Waters emploie 5400 personnes dans le monde, dont 500 à Manchester, où je travaille. Dans l’équipe « analyse de protéines », je montre aux clients les capacités et les possibilités des spectromètres de masse que nous fabriquons. Nos clients sont les laboratoires de recherche des universités, les entreprises, les groupes pharmaceutiques. Ils nous envoient des échantillons que nous analysons pour obtenir les meilleurs résultats et les convaincre. A côté de cela, je forme aussi les clients à l’utilisation des appareils. Le spectromètre de masse permet de détecter et d’identifier les molécules, par exemple, des biomarqueurs en médecine ou des pesticides dans des échantillons d’eau.

Quel est votre parcours à l’Université ?

Après le bac, j’ai choisi la chimie parce que je voulais synthétiser des médicaments. J’ai étudié à l’ECPM de 2006 à 2010. En dernière année, j’ai suivi en parallèle le master de chimie analytique à la Faculté de Chimie. J’ai effectué mon stage au Laboratoire de spectrométrie de masse bio-organique (LSMBO) de l’IPHC à Strasbourg. C’est ce qui m’a donné envie de poursuivre en thèse, dans ce même laboratoire. Mes travaux consistaient à rechercher des biomarqueurs caractéristiques de différents cancers. J’ai passé quatre ans à travailler sur les machines dont je fais la démonstration aujourd’hui. Ma directrice de thèse, Sarah Cianferani, m’a parlé de ce poste. J’ai débuté en juin 2014 et soutenu ma thèse en septembre.

Que retenez-vous de vos études à l’Université ?

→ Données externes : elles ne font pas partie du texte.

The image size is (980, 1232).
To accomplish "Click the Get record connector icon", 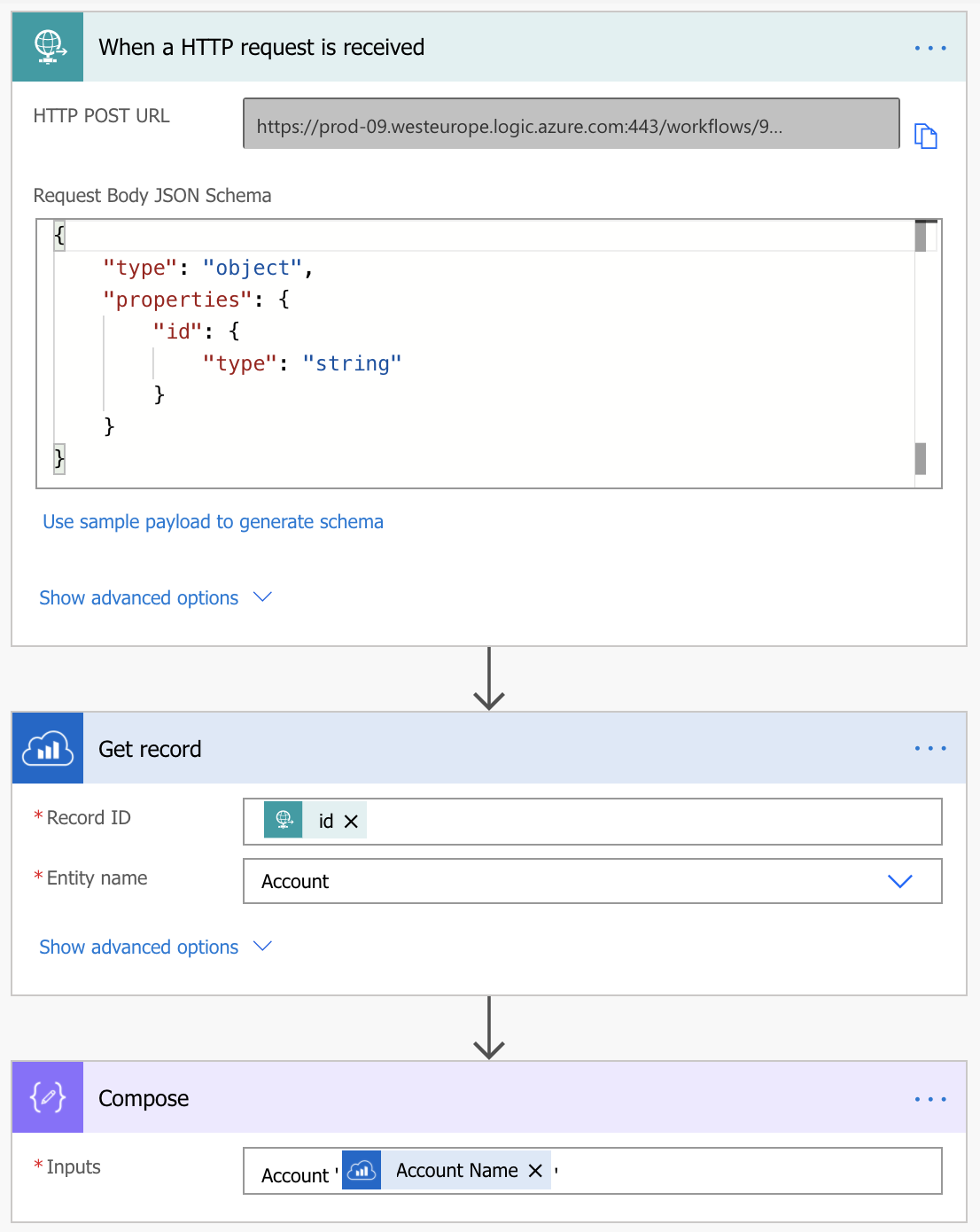I will coord(48,749).
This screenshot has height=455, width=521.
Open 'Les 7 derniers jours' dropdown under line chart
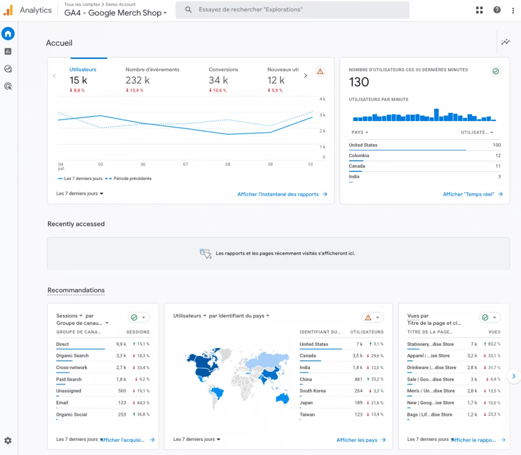click(x=80, y=194)
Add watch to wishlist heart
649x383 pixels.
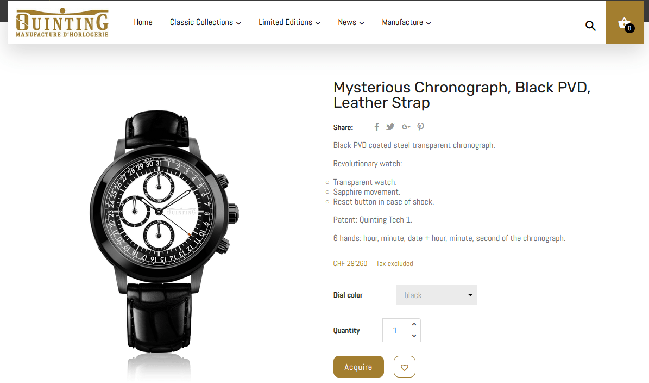404,367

L’ECPM m’a apporté une bonne culture générale en chimie, c’est une école très ouverte à l’international. Nous avions des cours d’anglais et d’allemand et nous devions réaliser un de nos stages à l’étranger. Ces sont les stages qui m’ont le plus marquée. Ils donnent une ouverture d’esprit et l’occasion d’appliquer ce que l’on a appris. A l’étranger, il fallait apprendre à se débrouiller seul.